Hospitals “overcharging for short-stay patients:” Audit Commission

by | 19th Apr 2012 | News

Inconsistency in how patients are described for short-stay treatments in hospital is leading to treatment charges being multiplied by as much as five times or more, according to the Audit Commission.

Inconsistency in how patients are described for short-stay treatments in hospital is leading to treatment charges being multiplied by as much as five times or more, according to the Audit Commission.

The NHS is suffering from “incorrect recording and incorrect payments,” because the same treatment may be recorded as inpatient care at one hospital and as outpatient at another, and these inconsistent treatment descriptions are affecting patients, skewing management information and wasting NHS funding, the Commission warns, in a report out today.

This issue – how to classify a patient who stays in hospital for less than 24 hours – is a major cause of dispute between those who commission NHS services and those who provide them, it says, and warns that the “incorrect recording and incorrect payments” which it has discovered have serious financial implications.

Routine short-stay treatments cost the NHS £6.8 billion a year, so discrepancies in contract values can vary by millions, and there are frequent contract disputes over this specific issue, the Commission notes.

“Confusion over how to record what has happened to a patient makes it impossible to compare like with like, compromising patient choice. It also makes planning and commissioning care difficult when treatment data gives an unclear picture,” says Andy McKeon, the Audit Commission’s managing director for health.

“We have also found that NHS managers are spending valuable time debating how patient treatment is recorded or described, time that would be much better spent focusing on the treatment itself.
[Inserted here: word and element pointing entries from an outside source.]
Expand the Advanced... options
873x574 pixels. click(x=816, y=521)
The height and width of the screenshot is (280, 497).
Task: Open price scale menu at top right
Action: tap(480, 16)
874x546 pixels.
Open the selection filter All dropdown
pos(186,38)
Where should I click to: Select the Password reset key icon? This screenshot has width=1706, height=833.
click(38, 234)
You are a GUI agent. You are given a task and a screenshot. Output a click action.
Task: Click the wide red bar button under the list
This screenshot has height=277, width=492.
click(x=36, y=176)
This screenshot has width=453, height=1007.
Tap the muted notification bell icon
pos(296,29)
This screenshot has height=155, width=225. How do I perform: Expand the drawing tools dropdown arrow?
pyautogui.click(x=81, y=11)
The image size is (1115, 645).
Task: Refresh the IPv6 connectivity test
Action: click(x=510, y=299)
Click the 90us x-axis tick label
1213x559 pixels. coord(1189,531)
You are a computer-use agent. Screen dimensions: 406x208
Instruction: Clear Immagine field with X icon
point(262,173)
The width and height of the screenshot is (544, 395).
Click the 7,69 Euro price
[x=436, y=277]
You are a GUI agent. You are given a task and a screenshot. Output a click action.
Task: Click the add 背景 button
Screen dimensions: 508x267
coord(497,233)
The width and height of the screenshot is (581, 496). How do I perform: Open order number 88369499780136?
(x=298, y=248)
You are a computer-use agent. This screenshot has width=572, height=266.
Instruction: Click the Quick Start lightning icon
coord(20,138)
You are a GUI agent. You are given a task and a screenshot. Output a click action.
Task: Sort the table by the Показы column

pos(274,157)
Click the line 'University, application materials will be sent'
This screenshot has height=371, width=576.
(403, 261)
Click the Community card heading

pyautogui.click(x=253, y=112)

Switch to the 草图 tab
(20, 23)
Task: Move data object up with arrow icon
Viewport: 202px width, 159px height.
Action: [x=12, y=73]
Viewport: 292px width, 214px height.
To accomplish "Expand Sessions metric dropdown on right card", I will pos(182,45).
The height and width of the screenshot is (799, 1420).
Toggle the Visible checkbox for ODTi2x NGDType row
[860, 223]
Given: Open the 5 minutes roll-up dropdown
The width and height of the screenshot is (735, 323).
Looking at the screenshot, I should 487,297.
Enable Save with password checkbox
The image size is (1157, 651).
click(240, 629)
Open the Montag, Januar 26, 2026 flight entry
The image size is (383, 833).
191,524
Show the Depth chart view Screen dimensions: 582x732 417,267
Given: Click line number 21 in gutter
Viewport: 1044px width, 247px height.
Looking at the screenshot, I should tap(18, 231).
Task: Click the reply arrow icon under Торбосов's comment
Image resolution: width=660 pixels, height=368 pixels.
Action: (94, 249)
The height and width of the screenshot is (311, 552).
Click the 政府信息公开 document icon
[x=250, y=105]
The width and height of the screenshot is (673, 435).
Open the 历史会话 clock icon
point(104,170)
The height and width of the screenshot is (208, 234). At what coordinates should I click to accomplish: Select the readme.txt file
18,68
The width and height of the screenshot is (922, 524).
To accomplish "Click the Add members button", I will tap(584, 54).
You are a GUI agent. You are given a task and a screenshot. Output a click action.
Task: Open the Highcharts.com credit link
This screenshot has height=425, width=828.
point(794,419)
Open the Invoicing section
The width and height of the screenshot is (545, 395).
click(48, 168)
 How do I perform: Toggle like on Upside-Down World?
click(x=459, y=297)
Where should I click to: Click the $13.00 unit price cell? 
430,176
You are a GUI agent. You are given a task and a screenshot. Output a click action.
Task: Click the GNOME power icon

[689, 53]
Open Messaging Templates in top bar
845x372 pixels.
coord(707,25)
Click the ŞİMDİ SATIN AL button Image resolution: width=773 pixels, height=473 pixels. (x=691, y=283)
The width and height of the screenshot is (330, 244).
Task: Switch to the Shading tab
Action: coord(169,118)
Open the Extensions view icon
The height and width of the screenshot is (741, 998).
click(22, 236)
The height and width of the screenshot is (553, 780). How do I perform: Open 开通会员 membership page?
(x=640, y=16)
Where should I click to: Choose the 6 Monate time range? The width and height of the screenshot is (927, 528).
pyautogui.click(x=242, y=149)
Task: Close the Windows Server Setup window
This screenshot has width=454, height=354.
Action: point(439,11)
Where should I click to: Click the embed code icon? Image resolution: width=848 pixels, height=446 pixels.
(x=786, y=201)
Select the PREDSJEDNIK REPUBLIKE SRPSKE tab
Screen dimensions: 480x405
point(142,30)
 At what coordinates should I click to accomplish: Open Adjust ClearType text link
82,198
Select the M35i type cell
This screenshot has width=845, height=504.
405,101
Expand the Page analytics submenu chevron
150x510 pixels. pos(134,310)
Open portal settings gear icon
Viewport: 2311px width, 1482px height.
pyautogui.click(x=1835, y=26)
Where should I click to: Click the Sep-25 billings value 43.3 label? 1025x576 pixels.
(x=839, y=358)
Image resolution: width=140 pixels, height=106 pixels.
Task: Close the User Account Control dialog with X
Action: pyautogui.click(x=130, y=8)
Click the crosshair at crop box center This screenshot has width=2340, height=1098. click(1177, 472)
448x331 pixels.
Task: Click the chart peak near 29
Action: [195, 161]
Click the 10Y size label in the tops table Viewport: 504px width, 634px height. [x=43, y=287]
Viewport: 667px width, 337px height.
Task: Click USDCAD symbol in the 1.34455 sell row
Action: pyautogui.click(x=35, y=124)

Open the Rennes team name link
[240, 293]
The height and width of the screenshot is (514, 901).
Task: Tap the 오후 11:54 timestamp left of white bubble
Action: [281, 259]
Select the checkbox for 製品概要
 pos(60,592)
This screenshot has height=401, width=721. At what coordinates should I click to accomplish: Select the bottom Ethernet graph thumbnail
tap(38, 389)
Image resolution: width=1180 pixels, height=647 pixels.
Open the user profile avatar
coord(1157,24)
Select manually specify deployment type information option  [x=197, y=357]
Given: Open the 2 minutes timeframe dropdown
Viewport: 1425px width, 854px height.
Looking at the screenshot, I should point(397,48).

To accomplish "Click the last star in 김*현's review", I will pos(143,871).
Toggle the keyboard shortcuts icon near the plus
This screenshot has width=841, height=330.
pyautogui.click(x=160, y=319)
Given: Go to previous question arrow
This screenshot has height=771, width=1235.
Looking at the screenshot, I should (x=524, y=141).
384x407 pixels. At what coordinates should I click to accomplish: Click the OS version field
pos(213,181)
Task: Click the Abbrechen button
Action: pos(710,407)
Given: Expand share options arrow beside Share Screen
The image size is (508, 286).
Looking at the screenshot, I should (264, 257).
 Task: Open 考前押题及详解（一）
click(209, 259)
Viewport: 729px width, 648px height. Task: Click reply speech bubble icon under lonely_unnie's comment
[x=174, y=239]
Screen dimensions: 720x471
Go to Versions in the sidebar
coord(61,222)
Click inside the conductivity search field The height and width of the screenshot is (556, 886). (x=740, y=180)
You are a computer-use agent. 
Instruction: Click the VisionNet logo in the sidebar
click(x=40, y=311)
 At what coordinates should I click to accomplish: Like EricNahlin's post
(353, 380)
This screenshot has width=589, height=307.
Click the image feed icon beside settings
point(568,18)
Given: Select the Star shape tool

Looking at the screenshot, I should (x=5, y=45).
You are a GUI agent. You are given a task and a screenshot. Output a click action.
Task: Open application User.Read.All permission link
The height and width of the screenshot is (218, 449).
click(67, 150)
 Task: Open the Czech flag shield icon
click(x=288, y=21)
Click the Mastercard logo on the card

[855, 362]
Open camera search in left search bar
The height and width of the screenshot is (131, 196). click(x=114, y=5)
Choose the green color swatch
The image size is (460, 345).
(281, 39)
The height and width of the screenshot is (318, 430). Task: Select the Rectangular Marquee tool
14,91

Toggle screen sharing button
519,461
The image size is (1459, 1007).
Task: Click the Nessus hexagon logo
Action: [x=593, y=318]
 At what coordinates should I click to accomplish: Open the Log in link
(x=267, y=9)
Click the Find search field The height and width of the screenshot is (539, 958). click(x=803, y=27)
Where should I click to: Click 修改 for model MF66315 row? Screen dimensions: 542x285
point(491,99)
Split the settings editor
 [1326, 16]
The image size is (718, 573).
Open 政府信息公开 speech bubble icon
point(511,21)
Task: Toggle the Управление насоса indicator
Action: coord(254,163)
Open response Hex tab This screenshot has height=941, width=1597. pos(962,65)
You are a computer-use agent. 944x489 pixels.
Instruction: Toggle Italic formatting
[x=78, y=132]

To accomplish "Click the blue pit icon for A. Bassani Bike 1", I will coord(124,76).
The arguments are only like to increase as money gets tighter, and GPs in clinical commissioning groups [CCGs] begin examining what happened to their patients and how much they are being charged,” he adds.

All NHS hospital activity is classified according to nationally-set definitions. They affect the way each treatment is funded under the Payment by Results (PbR) regime. Most of the definitions are clear and properly applied, but the Audit Commission report notes that the PbR tariff is sometimes based on data that fails to represent the services delivered.

And this is symptomatic of a wider problem – that NHS national datasets need to change to reflect the way care is now being provided, it says. As more care is provided in outpatient settings, or outside hospitals altogether, much of the data is lost. This makes it difficult to record how patient needs are being met and to assess NHS productivity.

To illustrate the discrepancies, the Commission provides two examples drawn from current NHS practice.

First, an 18-year-old boy goes to hospital for a simple operation needing only a short amount of theatre time. In one trust this would be categorised as a day case (an admitted patient) and the trust would receive £729. But elsewhere, the same activity treated in the same way could be recorded as an outpatient (not admitted) and would be paid £116, or 84% less.

The second examples illustrates that problems with emergency activity are more complex.

A 10-year-old girl is sent by her GP to a hospital paediatric ward. She is seen briefly by a consultant and then observed by a nurse for a few hours before going home. At one trust this would be recorded as a “ward attender” with a follow-up outpatient attendance, which costs £113. But elsewhere she may be classified as an “admission,” and charged at £509, more than four times as much.

The Audit Commission report makes wide-ranging recommendations to tackle this problem. It calls on the Department of Health, NHS Connecting for Health and the NHS Information Centre to provide a single source of contact for PbR data recording queries, and a consistent and authoritative source of guidance.

It also recommends that providers and commissioners should use the Audit Commission’s own PbR National Benchmarker to identify areas where their activity classification differs from the national picture.